Но в эту минуту человек сильно размахнулся и запустил в сторожа железной палкой. Федосеич ткнулся в жесткий снег, ободрав до крови лицо. Услышав позади себя тяжелые настигающие шаги и хриплое дыхание, он поднялся было на четвереньки, но преследователь схватил палку, подбежал и, крякнув, ударил сторожа по шее. Старик завизжал, как заяц, и опять ткнулся в снег. Уже лежащего незнакомый еще раз хватил сплеча палкой по сгибам коленок.
— Караул! — истошно завыл сторож. — Убива…
Подскочил Гурий и с разбегу пхнул его носком сапога по зубам. Сторож охнул и захлебнулся кровавой пеной.
— Мешок, мешок!.. — махнул подоспевшим братьям Гурий.
Торопясь и путаясь, они начали натягивать на старика широкий крапивный мешок. Остатком сознания Федосеич понял горький свой конец. Он произнес слабым, но ясным голосом:
— Что вы, как кошку? Или человечью смерть не можете придать?
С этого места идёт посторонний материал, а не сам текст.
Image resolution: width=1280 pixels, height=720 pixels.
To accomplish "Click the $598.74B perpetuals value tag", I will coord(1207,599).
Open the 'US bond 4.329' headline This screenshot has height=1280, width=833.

Тогда человек в кубанке взял железную палку за тонкий конец, а толстым сквозь мешок ударил Федосеича по лицу. В мешке захрипело. Братья рассыпались в разные стороны.
— Гуляш, брось кровенить!
Но он, широко расставив ноги, начал бить палкой сторожа по голове, примериваясь и высоко занося руку. Мешок дергался все слабее. На нем проступили обильные кровяные пятна. При каждом ударе слышался глухой хруст.
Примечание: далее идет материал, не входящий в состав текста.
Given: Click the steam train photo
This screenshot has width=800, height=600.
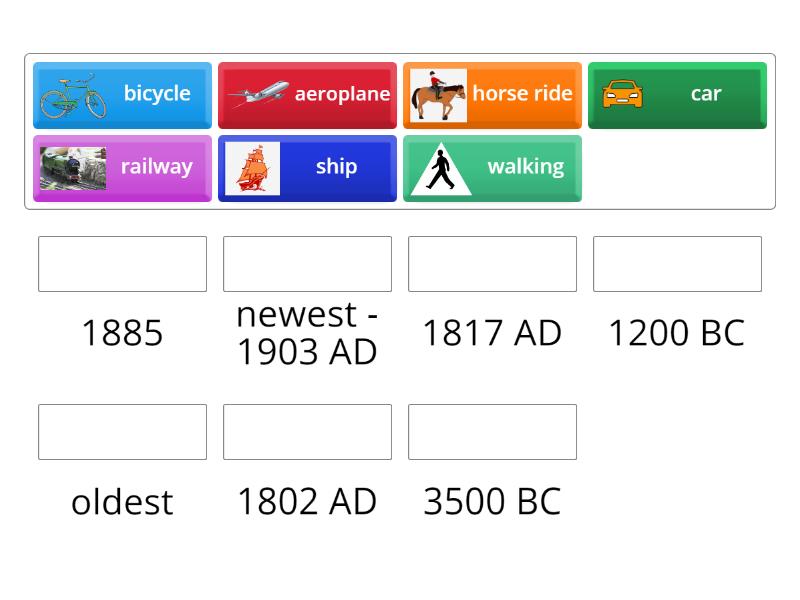Looking at the screenshot, I should [73, 168].
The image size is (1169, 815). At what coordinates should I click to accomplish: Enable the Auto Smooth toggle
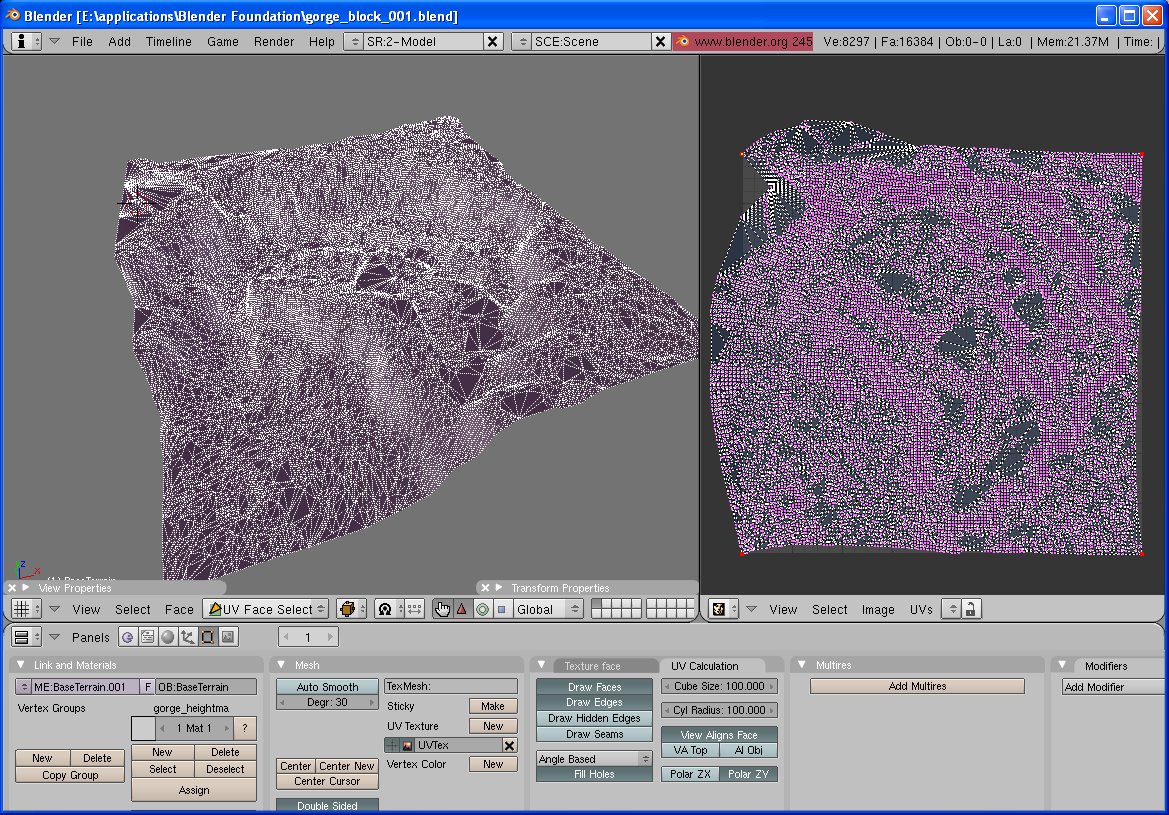(327, 687)
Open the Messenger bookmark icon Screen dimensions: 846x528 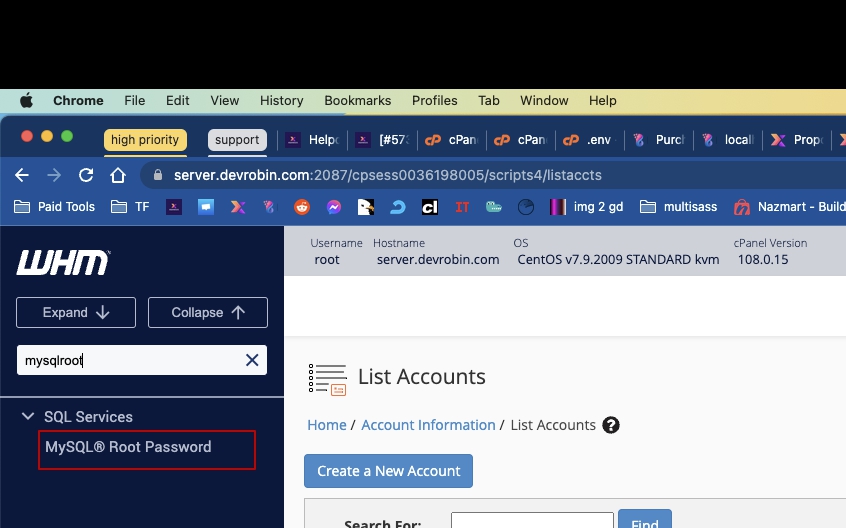pyautogui.click(x=334, y=207)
Приблизился Гурий, взял мешок за углы и встряхнул его. Потом собрал край мешка в горсть и завязал веревкой.
— Не волоките по снегу, — вяло сказал Гуляш, — несите на весу.
Он шел сзади и заметал капли крови и следы.
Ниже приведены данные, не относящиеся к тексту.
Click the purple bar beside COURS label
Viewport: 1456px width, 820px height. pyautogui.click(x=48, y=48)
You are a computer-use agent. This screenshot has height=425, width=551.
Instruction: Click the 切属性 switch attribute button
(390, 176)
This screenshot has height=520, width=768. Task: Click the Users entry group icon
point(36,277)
Когда спустились к реке, уже начало смеркаться. Гуляш остановился на краю полыньи и, поглядев на небо, равнодушно проговорил:
— Ночью пойдет снег. — Помолчал, что-то вспоминая, и добавил: — Там лапоть его остался, принесите сюда. Тело не всплывет? — спросил он Самона.
— Нет. Мы наши места знаем. Теченьем утащит под лед, а там пусть всплывает.
Они заправили мешок под лед и толкнули. Вслед мешку о край полыньи плеснулась маленькая волна. Потом все начали мыть лица и руки. Гуляш с сожалением поглядел на липкую от крови железную палку и бросил ее в полынью. Самон полез в карман, вынул червонец и отдал Гуляшу:
— Остальное с Филиппа получишь.
— Полтинник за палку прибавь, — сказал Гуляш.
Гурий заворчал:
— Четвертака хватит.
— Брось торговаться! Я ведь не рядился с вами, сколько верст придется за ним бежать.
Спрятав деньги, Гуляш поглядел на братьев тяжелыми приказывающими глазами:
— Ну, теперь расходись кто куда. В селе чтобы вместе не показываться.
И они разбрелись в разные стороны.
Ночью действительно пошел мокрый, тяжелый снег.